MATERIAL SHOWN
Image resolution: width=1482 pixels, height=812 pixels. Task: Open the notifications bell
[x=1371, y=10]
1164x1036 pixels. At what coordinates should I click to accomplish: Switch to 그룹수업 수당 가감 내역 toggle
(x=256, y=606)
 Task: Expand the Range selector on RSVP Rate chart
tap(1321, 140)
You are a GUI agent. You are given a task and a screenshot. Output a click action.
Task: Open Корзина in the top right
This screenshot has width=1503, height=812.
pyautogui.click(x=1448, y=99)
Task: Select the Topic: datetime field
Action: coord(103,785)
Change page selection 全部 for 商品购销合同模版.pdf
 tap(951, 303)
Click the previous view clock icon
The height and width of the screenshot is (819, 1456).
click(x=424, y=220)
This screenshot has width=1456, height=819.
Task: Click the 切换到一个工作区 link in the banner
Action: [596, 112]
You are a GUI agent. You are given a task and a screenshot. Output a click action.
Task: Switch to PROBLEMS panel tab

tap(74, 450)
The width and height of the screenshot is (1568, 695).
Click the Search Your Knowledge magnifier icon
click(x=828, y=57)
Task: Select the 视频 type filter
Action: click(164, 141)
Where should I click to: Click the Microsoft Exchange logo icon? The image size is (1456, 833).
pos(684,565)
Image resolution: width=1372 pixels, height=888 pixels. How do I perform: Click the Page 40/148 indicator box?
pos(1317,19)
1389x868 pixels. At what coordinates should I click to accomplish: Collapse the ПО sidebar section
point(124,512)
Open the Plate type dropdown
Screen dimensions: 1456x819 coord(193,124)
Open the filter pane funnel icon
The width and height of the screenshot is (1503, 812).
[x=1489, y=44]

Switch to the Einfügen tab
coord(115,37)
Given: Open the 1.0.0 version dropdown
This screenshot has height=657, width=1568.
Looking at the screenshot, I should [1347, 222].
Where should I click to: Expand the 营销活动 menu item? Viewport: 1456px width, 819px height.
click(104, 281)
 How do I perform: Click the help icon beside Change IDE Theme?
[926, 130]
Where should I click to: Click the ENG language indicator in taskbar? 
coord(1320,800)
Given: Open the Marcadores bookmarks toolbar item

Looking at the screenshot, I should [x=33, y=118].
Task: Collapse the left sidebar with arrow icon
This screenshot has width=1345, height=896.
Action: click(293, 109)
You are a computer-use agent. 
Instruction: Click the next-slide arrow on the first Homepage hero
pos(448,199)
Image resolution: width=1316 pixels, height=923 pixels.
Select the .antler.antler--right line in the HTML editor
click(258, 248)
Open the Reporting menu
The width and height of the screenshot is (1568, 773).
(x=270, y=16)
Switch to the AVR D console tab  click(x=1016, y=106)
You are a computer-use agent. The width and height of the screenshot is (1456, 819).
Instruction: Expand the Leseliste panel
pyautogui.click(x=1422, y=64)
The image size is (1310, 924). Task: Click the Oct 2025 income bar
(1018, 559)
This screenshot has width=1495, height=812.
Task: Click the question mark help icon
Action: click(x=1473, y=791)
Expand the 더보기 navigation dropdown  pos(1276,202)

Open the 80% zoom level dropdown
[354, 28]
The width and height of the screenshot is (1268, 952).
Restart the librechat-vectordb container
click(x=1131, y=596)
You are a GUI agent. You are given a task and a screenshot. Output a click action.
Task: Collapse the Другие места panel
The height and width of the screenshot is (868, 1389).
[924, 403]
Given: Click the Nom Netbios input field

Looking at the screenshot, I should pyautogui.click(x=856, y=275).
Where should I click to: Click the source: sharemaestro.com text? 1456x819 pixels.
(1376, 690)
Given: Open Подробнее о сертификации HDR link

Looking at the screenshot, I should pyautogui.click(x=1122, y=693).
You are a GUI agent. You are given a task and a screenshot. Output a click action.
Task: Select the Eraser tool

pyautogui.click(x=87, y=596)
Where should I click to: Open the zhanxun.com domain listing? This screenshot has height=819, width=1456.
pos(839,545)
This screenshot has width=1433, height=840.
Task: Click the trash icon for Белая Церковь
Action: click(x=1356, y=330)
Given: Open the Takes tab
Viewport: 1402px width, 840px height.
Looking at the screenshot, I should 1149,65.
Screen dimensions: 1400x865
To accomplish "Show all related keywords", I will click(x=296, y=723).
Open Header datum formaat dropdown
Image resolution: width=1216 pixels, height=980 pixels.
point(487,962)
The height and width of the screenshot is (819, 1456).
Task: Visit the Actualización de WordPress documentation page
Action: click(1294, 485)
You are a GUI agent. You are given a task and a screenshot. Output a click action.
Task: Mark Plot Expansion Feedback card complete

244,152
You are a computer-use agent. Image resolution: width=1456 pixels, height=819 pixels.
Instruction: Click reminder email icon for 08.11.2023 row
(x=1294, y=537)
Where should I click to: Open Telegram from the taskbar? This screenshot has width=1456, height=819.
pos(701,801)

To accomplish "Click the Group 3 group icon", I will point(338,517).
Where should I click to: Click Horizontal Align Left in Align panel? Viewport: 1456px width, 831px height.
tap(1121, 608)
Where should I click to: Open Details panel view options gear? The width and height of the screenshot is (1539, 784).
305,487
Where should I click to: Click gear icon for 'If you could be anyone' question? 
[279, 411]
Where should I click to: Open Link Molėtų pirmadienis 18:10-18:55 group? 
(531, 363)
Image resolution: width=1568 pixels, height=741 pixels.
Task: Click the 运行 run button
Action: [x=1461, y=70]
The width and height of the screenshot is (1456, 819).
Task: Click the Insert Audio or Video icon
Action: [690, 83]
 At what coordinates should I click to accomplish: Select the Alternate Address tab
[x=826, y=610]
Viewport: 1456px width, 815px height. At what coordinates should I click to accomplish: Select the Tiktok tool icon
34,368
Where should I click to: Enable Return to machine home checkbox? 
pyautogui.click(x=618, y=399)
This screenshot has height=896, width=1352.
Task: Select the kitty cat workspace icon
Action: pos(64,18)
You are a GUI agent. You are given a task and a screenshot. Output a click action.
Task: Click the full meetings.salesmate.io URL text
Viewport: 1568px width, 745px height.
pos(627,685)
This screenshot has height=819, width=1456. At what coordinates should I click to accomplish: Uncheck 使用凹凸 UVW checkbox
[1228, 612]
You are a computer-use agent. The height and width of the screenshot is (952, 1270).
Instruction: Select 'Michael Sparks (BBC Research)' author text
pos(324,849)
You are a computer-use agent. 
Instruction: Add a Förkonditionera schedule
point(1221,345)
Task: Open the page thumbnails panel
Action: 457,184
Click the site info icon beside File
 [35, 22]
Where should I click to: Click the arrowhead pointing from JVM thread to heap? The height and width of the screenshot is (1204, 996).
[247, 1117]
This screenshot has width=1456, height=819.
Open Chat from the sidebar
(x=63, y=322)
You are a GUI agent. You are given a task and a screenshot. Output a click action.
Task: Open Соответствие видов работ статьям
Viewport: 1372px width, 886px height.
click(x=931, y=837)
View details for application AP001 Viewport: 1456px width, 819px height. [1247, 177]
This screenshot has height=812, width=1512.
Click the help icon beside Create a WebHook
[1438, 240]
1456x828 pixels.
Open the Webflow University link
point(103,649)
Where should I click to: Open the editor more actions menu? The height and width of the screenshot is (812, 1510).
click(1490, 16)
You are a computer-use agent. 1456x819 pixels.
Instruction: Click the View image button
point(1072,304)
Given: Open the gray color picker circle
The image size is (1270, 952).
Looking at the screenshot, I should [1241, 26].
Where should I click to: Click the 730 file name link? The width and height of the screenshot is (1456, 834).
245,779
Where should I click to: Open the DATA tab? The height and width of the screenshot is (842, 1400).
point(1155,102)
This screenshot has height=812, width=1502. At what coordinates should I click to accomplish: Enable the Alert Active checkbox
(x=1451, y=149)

WHAT THIS TASK INVOLVES
Display every line of the listing that contains the string "computer".

FINISHED EXERCISE
You are a computer-use agent. 
You are a computer-use agent. The width and height of the screenshot is (1456, 819).
You are a computer-use agent. Image resolution: width=1456 pixels, height=819 pixels.
You are a computer-use agent. The height and width of the screenshot is (952, 1270).
You are a computer-use agent. 
You are a computer-use agent. 1456x819 pixels.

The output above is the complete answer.